These numbers reflect the growth of the Atlantic coastal population as a whole - in 1986, just 790 breeding pairs were counted along the coast from South Carolina to Newfoundland, Canada; in 2002, that number had grown to 1,690.

The Maine Audubon model has led the way for other plover protection programs as well. In Michigan, for example, volunteers spent more than 3,000 hours during the 2004 nesting season patrolling shorelines in state parks and educating visitors about the need to protect the endangered plovers. The Great Lakes population now averages around 50 pairs, up from a low point of just 12 nests. In the northern Great Plains region around 1,290 pairs of plovers nest each year.

Of course, the piping plover still faces a number of obstacles on the road to full recovery. In May 2005, a strong nor'easter blew waves across Wells Beach and wiped out all six of the beach's nests - a total of 24 unhatched eggs - in a single day. The beleaguered birds dug in and built new nests, but the late start meant they had to share the sands with warm weather beachgoers.

"It was awful," Mamone said, to lose so many nests so early in the season. "Once tourist season sets in, it's so much harder for the birds to raise those chicks."

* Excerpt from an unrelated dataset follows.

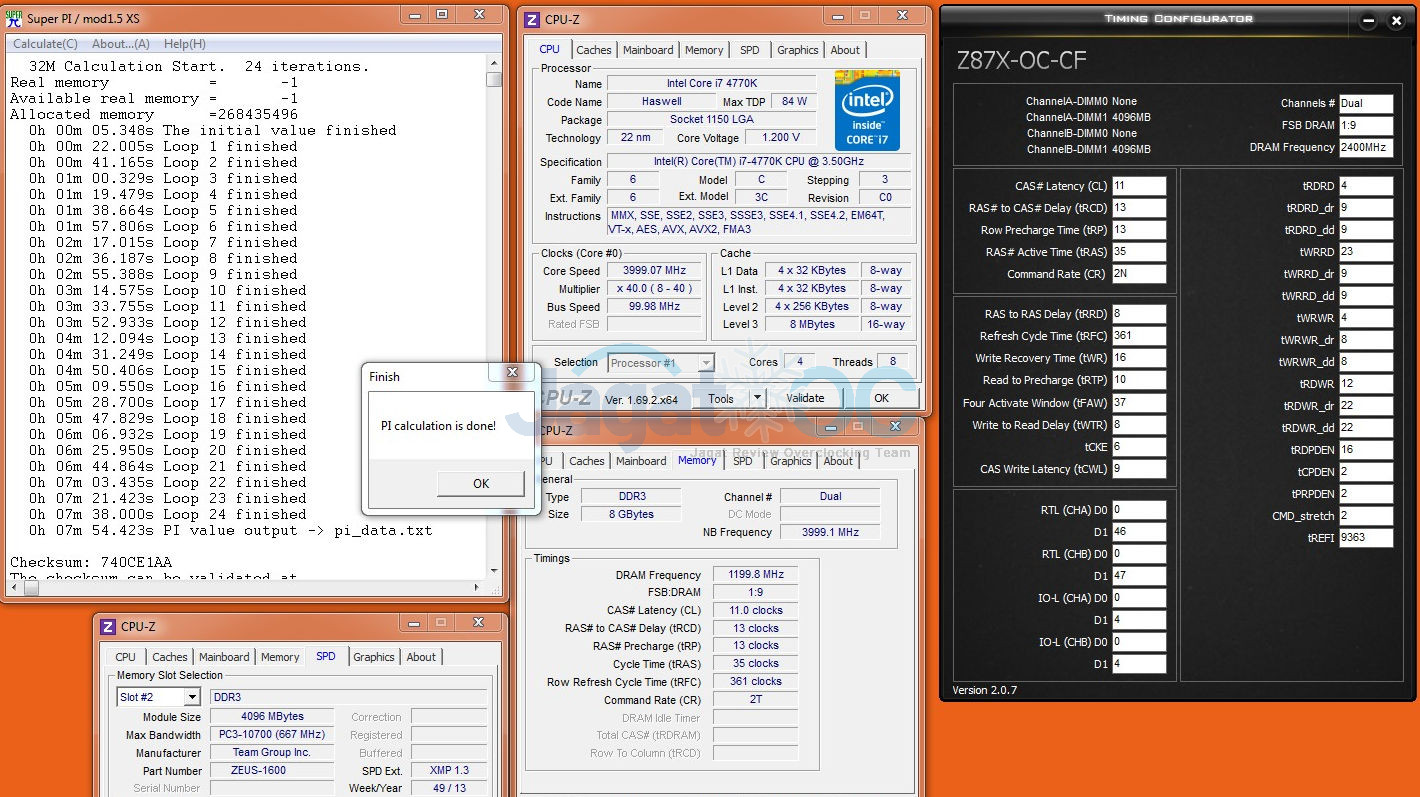Open the Processor #1 selection dropdown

It's hard enough for the plovers to weather such natural disasters without also facing continuing danger from humans. On nearby Ogunquit Beach, the plovers met a different kind of disaster this year - Fourth of July revelers. Although the Ogunquit town council rejected a request to hold a large fireworks display on the beach that night, a few people still decided to celebrate the holiday by illegally camping on the beach and setting off their own fireworks. The next morning, a recently hatched plover chick had vanished.


Piping plover chicks are miniature balls of fluff that cannot fly for 25 days after they are hatched. (Photo by Richard Kuzminski courtesy USFWS)
State wildlife officials had been working with officials from the town of Ogunquit for six months to find a way for the fireworks display to be held without endangering the birds. However, the group seeking a display had never submitted a permit application spelling out how they would meet the requirements that they protect the birds during the Fourth of July celebrations.

"Piping plovers and beachgoers have coexisted in Maine for years," wrote Jones following the Fourth of July. Maine Audubon is working with interested parties to "find a solution that allows piping plover protection and a July 4 firework celebration in 2006, if the town wants one."

Despite their ongoing problems, there is no doubt that piping plovers are better off now than when they were first listed under the Endangered Species Act. Without the legal protections provided by the law, successful protection programs like the one spearheaded by Maine Audubon would never have gotten off the ground. Endangered Species Act listing has raised the profile of these beautiful shorebirds, leading people who had never before noticed their avian neighbors to take an active role in their protection.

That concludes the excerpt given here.